BEGIN

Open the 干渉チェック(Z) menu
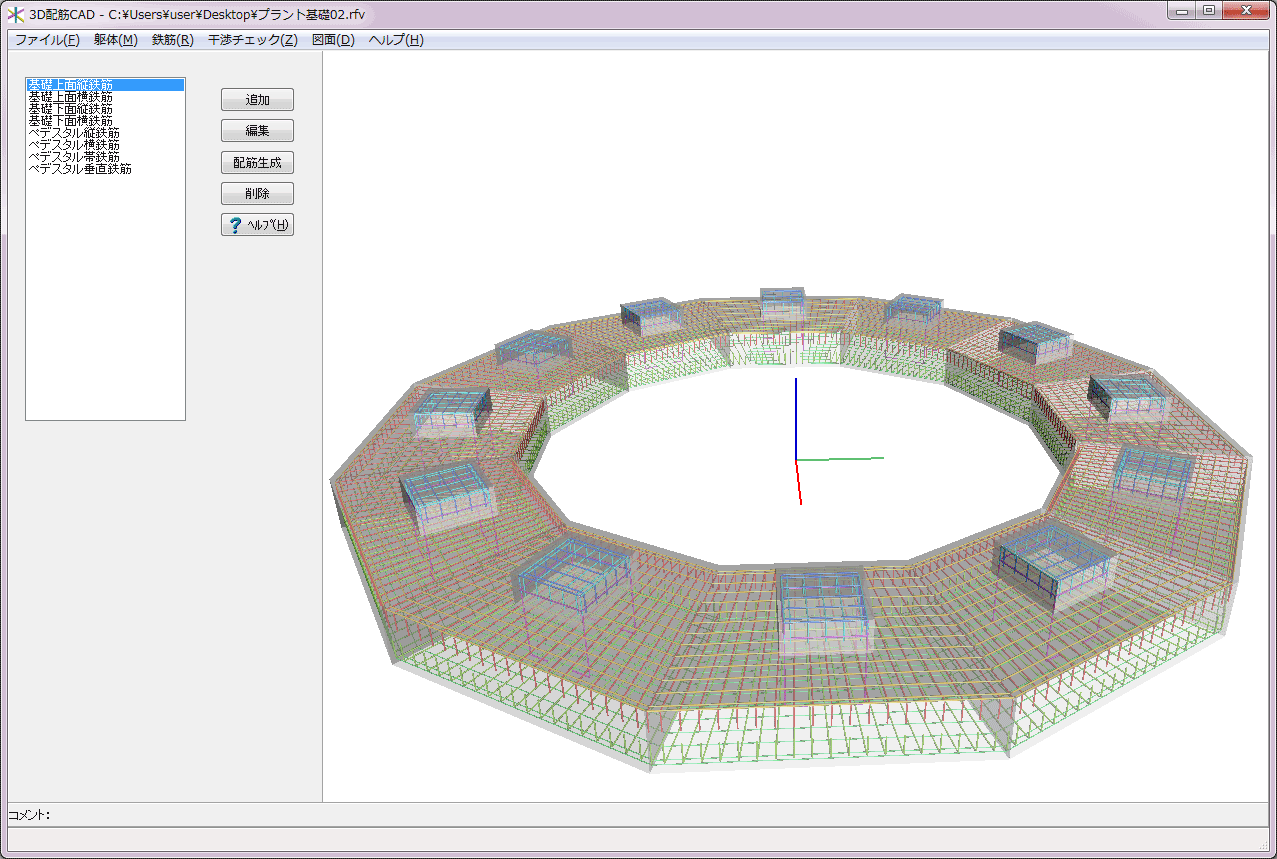The image size is (1277, 859). point(252,40)
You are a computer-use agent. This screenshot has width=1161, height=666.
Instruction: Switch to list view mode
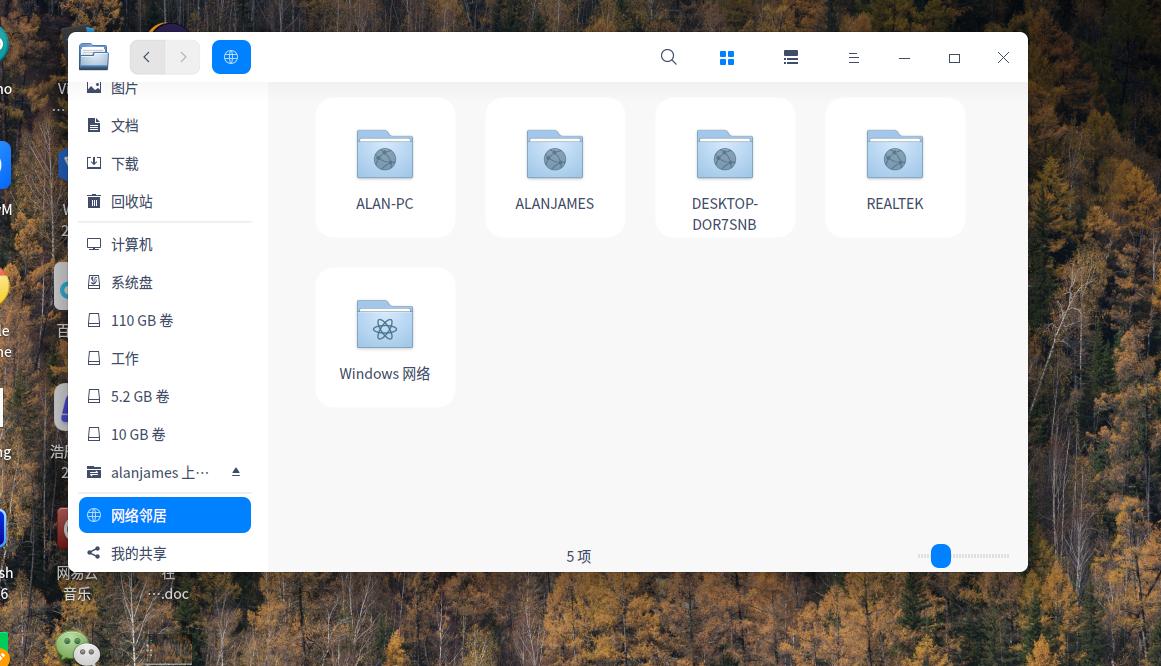(x=791, y=58)
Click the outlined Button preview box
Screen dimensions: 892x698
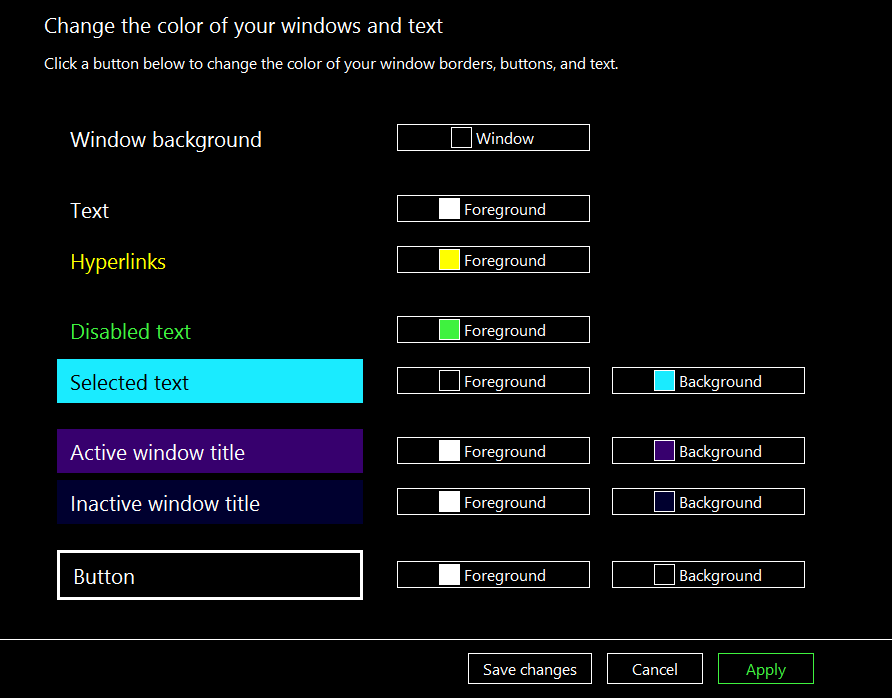pyautogui.click(x=210, y=576)
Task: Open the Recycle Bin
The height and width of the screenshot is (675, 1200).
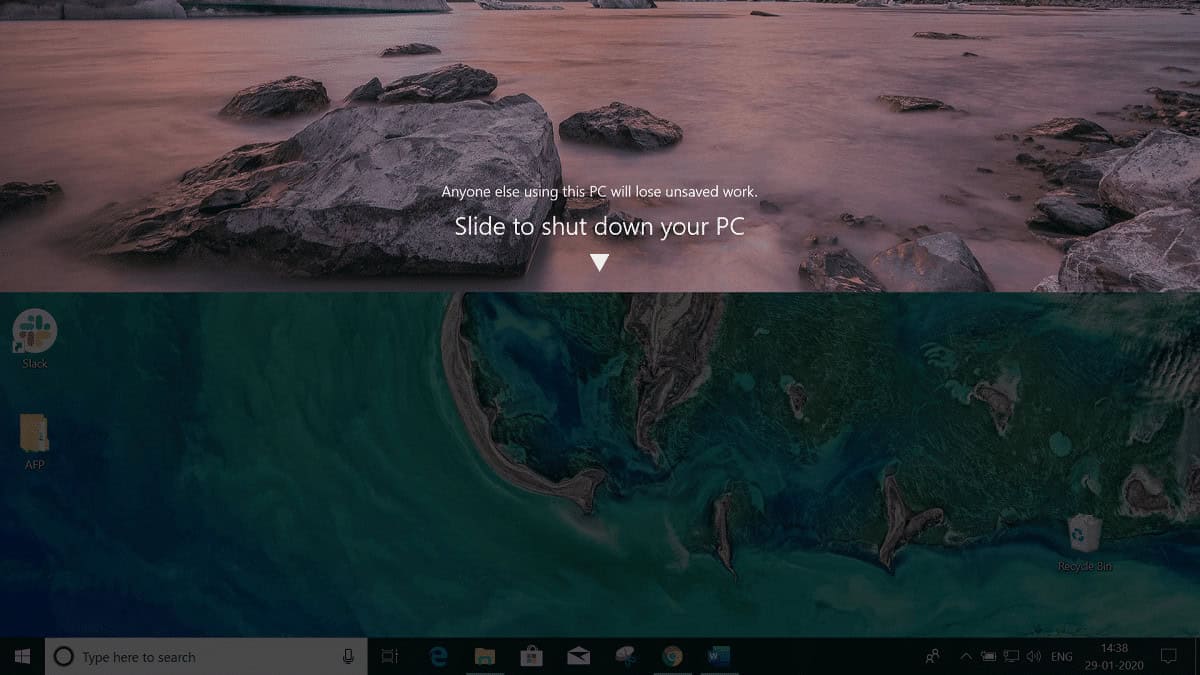Action: tap(1084, 534)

END

WORK INSTRUCTIONS | Starting where a line contains "Click the outlined Button preview box" and finishing at the last line above, set down every line exactly as it reads, with no pictures.

ANSWER FOR THE TASK |
Click the outlined Button preview box
Screen dimensions: 892x698
pyautogui.click(x=210, y=576)
Task: Open the Recycle Bin
The height and width of the screenshot is (675, 1200).
Action: tap(1084, 534)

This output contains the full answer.